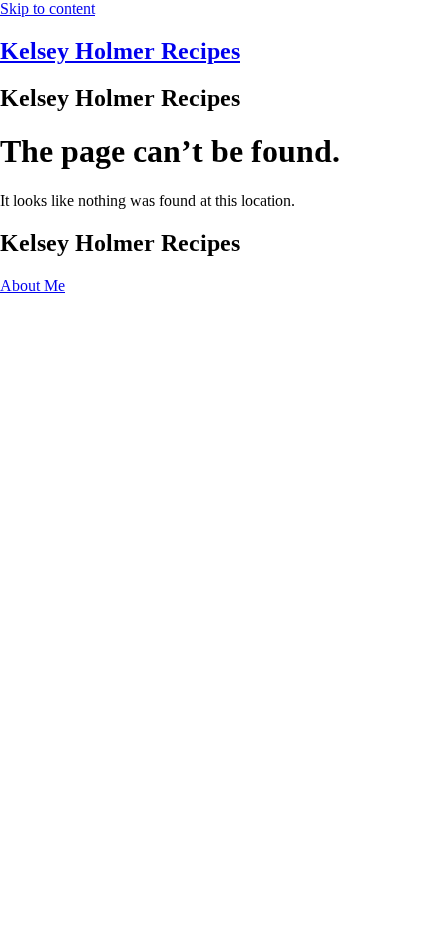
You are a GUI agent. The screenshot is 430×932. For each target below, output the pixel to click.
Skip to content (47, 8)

= = = =

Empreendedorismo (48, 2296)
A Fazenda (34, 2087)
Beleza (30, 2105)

= = = =

Reproduce exactly the entries above, limited to the lines from the one with "You are a GUI" through the one with "Skip to content (47, 8)", both included.

▸ Output below
You are a GUI agent. The screenshot is 430×932. For each target below, output the pixel to click.
Skip to content (47, 8)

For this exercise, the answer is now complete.